- [Try it] Work through the data line by line, gathering every line that has the word "will".

Segment Start: Data to process

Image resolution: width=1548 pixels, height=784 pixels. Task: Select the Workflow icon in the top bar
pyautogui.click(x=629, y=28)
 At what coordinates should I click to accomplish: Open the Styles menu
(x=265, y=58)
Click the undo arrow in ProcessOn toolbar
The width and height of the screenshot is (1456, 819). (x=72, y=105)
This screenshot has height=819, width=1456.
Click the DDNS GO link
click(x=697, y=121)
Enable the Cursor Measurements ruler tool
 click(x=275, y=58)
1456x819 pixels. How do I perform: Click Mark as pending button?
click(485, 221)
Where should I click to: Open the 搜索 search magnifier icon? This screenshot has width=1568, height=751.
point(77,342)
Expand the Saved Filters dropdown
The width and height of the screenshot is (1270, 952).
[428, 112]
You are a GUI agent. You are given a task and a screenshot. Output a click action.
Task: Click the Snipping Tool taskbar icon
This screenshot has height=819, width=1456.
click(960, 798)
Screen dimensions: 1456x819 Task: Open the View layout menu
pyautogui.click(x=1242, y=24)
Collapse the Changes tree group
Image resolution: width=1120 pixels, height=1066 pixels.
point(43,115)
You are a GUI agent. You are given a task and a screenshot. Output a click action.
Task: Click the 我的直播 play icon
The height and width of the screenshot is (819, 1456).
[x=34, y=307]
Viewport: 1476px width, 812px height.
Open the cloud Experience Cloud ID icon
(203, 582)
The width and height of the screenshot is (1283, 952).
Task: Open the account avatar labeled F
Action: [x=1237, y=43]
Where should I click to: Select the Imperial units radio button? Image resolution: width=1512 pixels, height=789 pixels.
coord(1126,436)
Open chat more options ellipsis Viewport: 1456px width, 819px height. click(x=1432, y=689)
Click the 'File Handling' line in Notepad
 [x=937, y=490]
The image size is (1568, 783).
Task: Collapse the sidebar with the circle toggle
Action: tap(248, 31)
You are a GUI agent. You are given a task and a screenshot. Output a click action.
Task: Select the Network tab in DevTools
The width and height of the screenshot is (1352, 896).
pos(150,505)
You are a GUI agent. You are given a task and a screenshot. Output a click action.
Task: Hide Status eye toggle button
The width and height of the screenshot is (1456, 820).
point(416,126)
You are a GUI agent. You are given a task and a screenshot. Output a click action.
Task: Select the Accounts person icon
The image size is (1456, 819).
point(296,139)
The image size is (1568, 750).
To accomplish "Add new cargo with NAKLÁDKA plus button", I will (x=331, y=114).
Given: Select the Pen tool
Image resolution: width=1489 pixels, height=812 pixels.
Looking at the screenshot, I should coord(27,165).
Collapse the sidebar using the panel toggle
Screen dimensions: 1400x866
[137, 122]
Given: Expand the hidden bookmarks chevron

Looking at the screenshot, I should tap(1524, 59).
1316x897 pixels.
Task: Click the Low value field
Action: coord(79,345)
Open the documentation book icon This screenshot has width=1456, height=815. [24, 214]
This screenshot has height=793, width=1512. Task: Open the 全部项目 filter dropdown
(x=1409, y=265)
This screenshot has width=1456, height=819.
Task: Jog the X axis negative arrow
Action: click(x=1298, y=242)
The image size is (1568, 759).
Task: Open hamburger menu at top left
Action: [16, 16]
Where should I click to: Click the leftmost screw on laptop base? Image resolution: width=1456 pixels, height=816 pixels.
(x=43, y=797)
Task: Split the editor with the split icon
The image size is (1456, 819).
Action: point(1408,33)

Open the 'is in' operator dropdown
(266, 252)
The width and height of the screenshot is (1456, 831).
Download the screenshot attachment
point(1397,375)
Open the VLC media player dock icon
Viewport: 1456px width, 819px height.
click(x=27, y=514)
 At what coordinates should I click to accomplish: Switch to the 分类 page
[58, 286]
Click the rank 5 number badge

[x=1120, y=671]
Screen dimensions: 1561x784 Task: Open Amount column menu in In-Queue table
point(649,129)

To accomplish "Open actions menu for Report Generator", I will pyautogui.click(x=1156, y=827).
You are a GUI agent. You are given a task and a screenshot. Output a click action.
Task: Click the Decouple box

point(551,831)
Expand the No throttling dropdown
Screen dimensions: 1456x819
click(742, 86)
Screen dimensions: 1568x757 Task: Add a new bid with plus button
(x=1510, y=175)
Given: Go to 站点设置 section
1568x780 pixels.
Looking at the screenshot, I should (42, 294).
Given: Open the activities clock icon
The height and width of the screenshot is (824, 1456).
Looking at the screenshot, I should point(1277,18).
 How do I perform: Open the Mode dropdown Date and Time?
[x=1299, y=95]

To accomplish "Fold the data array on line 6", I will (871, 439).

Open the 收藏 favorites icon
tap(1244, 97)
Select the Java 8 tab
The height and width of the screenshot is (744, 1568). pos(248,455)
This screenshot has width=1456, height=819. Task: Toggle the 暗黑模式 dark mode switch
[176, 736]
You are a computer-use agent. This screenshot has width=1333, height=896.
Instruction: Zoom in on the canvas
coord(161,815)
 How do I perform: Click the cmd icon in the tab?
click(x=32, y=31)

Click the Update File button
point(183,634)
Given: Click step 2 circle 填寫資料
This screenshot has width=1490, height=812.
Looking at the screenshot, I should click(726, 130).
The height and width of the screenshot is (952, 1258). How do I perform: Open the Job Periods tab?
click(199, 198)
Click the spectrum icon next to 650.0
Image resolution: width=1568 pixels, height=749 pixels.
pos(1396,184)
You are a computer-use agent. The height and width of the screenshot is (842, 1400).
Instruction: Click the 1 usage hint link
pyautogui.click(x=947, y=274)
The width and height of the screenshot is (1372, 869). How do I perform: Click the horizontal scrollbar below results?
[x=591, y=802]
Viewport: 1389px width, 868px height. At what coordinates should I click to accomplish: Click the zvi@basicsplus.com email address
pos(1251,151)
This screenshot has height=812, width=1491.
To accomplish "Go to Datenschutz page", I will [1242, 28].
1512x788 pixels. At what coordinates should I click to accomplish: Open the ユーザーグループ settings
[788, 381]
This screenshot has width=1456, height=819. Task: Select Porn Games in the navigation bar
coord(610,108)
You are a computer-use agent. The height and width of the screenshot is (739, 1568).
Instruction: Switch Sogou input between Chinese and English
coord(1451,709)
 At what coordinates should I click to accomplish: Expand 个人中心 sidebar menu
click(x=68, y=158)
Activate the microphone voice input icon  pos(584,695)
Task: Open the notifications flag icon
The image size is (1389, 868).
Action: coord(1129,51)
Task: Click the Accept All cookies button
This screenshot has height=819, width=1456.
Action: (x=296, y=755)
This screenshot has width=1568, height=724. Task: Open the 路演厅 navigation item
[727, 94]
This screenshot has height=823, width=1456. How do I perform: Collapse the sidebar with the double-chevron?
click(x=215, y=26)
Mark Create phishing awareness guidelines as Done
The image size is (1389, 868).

Segment End: Data to process

- [The answer]
To accomplish "Add new cargo with NAKLÁDKA plus button", I will (x=331, y=114).
To accomplish "Open actions menu for Report Generator", I will pyautogui.click(x=1156, y=827).
To accomplish "Fold the data array on line 6", I will (871, 439).
To accomplish "Go to Datenschutz page", I will [1242, 28].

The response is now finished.